Prozess gegen jungen Antifaschisten: Rechte erinnern sich nicht mehr

Das Amtsgericht hebt den Haftbefehl gegen "Matti" auf. Zwei Rechte beschuldigen ihn, sie verprügelt zu haben. Doch kein Zeuge erkennt den Angeklagten, und auch die Neonazis haben plötzlich Zweifel.

"Da bin ich mir nicht mehr 100 Prozent sicher." Mit diesem überraschenden Satz sorgte der Neonazi Sebastian Z. am Donnerstag für die entscheidende Wende im Verfahren gegen den Gewerkschafter und Antifaschisten Matthias Z. Auch die zweite Belastungszeugin, Stefanie P., konnte plötzlich nicht mehr eindeutig sagen, ob sie den Angeklagten tatsächlich als Täter erkannt hat. Die Verteidigung beantragte daher die Aufhebung des Haftbefehls, die Staatsanwaltschaft schloss sich dem an. Der Richter betonte anschließend, dass kein dringender Tatverdacht mehr bestehe, und hob den Haftbefehl auf.

## AUFGABEN
a – Geben Sie den Abschnitt des Prozessberichts wortgetreu wieder, beginnend bei "Prozess gegen jungen" und endend bei "haben plötzlich Zweifel.".
b – Beantworten Sie anhand des Prozessberichts die folgenden Fragen:
(i) Welches Gericht hebt den Haftbefehl auf?
(ii) An welchem Wochentag fiel der Satz von Sebastian Z.?
(iii) Wie heißt die zweite Belastungszeugin?
c – Nennen Sie alle Personen, die im Prozessbericht namentlich erwähnt werden.

## DATENAUSZUG
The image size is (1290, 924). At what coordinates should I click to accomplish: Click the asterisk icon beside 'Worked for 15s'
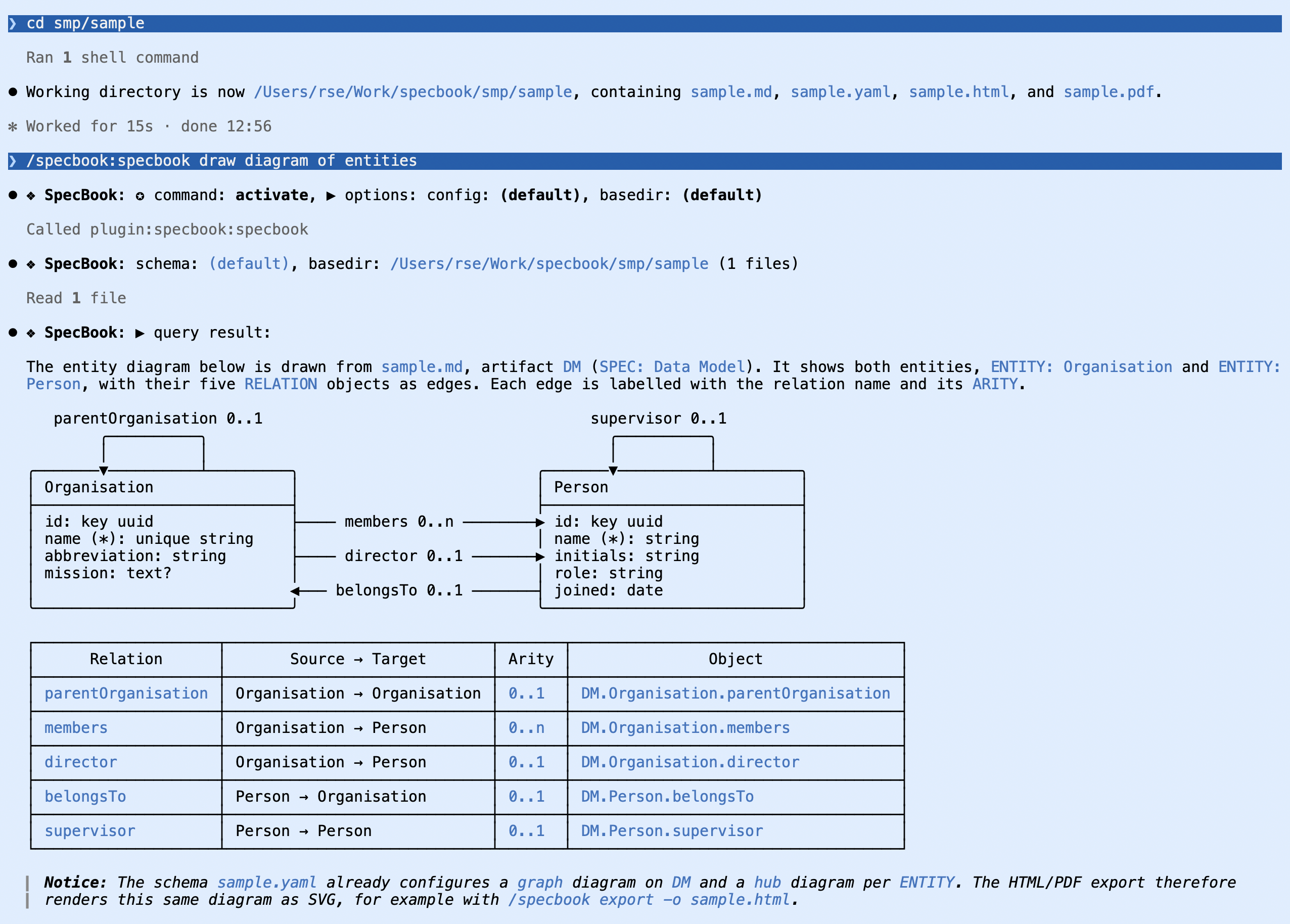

## LÖSUNGEN
a –
Prozess gegen jungen Antifaschisten: Rechte erinnern sich nicht mehr

Das Amtsgericht hebt den Haftbefehl gegen "Matti" auf. Zwei Rechte beschuldigen ihn, sie verprügelt zu haben. Doch kein Zeuge erkennt den Angeklagten, und auch die Neonazis haben plötzlich Zweifel.

b –
(i) Das Amtsgericht.
(ii) Am Donnerstag.
(iii) Stefanie P.

c – Matthias Z. ("Matti"), Sebastian Z., Stefanie P.